Faktem natomiast jest, że w sytuacji gdy małżonkowie pozostawali we wspólności majątkowej, małżonek-spadkobierca otrzymuje często większą część majątku niż pozostali spadkobiercy. Wynika to jednak nie z samego dziedziczenia, ale z tego, że przysługuje mu udział w majątku wspólnym, który zgromadził ze zmarłym małżonkiem. Co do zasady, udziały małżonków w majątku wspólnym są równe. Wspólność ustawowa po ustaniu tego ustroju przekształca się we wspólność udziałową. Zatem po śmierci małżonka połowa udziału w majątku wspólnym trafia do małżonka pozostającego przy życiu, a dziedziczeniu podlega tylko druga połowa majątku wspólnego, która była własnością zmarłego małżonka. Zatem formalnie w skład spadku wchodzi cały majątek osobisty zmarłego małżonka i połowa majątku wspólnego.
Tym samym z ekonomicznego punktu widzenia może się zdarzyć, że małżonek otrzyma większą część majątku niż pozostali spadkobiercy, nawet posiadając taki sam udział w spadku.

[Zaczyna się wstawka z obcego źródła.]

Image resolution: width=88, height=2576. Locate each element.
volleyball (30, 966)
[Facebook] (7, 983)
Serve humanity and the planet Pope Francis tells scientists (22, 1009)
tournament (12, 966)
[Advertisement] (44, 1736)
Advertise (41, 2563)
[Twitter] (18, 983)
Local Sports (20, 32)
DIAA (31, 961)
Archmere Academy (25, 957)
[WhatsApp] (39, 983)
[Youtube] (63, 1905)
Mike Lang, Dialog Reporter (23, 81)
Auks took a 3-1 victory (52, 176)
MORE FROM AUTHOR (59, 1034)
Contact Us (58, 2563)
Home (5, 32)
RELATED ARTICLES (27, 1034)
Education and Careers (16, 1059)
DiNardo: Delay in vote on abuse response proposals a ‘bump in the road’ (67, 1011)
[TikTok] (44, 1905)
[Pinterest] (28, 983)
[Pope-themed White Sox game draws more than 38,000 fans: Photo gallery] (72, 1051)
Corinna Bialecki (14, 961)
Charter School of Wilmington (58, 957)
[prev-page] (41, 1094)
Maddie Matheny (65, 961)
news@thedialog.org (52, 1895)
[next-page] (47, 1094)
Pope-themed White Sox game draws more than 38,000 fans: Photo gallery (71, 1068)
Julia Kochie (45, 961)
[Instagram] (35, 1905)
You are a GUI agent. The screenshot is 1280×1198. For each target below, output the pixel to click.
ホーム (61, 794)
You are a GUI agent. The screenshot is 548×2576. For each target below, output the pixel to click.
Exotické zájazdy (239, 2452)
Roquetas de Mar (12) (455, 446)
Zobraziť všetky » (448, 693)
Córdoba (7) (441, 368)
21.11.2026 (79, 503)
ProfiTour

Przykładowo, zmarły posiadał majątek osobisty o wartości 20 tys. zł, a majątek wspólny małżonków wynosił 320 tys. zł. W skład spadku weszły zatem rzeczy (prawa) o wartości 180 tys. zł (20 tys. zł i połowa z 320 tys. zł). Jeśli spadkobiercy mają udziały po 1/3, wówczas każdy otrzyma ze spadku po 60 tys. zł. Natomiast małżonek poza tymi 60 tys. zł będzie mieć prawo jeszcze do połowy majątku wspólnego (czyli do 180 tys. zł).